|[January 15, 2014]
Internet Society Urges President Obama to Effect 'Immediate and Meaningful' Changes to U.S. Government Surveillance Practices
WASHINGTON & GENEVA --(Business Wire)--
U.S. President Obama is expected to make a speech on 17 January 2014
regarding the recommendations in the report from the President's Review
Group on Intelligence and Communications Technologies: Liberty and
Security in a Changing World. The world will be watching for substantive
action from the President to effect immediate and meaningful changes to
U.S. government surveillance practices that have shaken the confidence
and trust of Internet users worldwide. The President has a unique
opportunity to open a global dialogue to find ways to protect, as the
Advisory Board's report puts it, two different forms of security:
national security and personal privacy.
"We appreciate the tone of the report and the willingness of the U.S.
Government to seriously examine all aspects of this issue," said Bob
Hinden, Chair of the Internet Society Board of Trustees. "However, we
have serious reservations that the report and the President's response
to it will address the damage already done to the global Internet. The
pervasive surveillance revelations we have all heard about have
seriously damaged trust in the Internet ranging from the services and
applications, equipment vendors, Internet service providers, technical
standards, and the Internet governance mechanisms."

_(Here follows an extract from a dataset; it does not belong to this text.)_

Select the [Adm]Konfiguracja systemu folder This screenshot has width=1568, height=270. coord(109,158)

The Internet Society continues to urge all stakeholders, including
governmental actors around the world, to consider the effects of local
solutions in what has become a global system. Fragmntation of the
Internet is a very real risk. Actions have consequences and we are
already seeing breaks in the chain of trust that underpins the global
The damage to the Internet has been deep and, thus, the response must
urgently and forthrightly address the consequences including:
Trust in international privacy and data protection frameworks has been
called into question, and this directly threatens the trans-border
economic and social power of the Internet. Examples of such frameworks
are the Safe Harbor provisions, and agreements on the safe exchange of
airline passenger, financial transaction, and law enforcement data.

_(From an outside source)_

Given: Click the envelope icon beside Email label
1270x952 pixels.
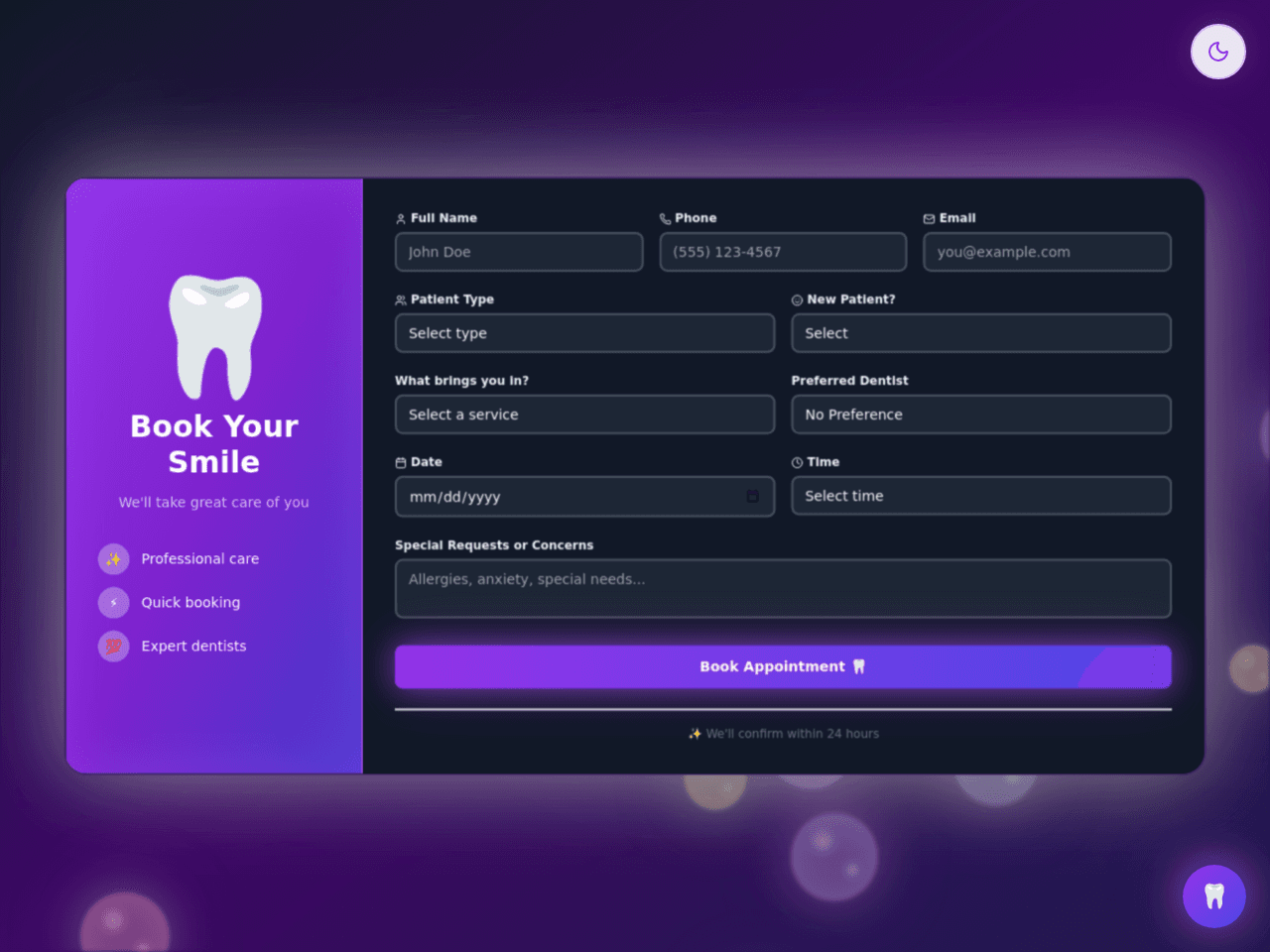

Proponents of the open multi-stakeholder model of Internet governance
such as the U.S. are now reasonably open to criticism for having
subverted the current global model, for single-country self-interest.
This poses a real threat to Internet governance, as it gives
ammunition to those who are inclined to challenge that model.
The disclosures reveal an attack on the Internet at a core technical
level, with security-related standards, products, and services being
contaminated in the course of reaching the market. The serious nature
of this attack cannot be overstated.
The Internet Society's view is that the open, inclusive standardization
and governance approach remains the model least susceptible to abuse. As
we await the President's response, we assert that all stakeholders need
to contribute to the development and implementation of
internationally-recognized data ethics practices.
Kathy Brown (News - Alert), President and CEO of the Internet Society, commented, "The
chain of trust has been broken and the decisions we all make in response
will be critical to the Internet's continued development. The Internet
Society is committed to continuing its leadership across the Internet
community to ensure the Internet is a trusted, global, and open platform
for all participants."
About the Internet Society
The Internet Society is the trusted independent source for Internet
information and thought leadership from around the world. With its
principled vision and substantial technological foundation, the Internet
Society promotes open dialogue on Internet policy, technology, and
future development among users, companies, governments, and other
organizations. Working with its members and Chapters around the world,
the Internet Society enables the continued evolution and growth of the
Internet for everyone. For more information, visit www.internetsociety.org.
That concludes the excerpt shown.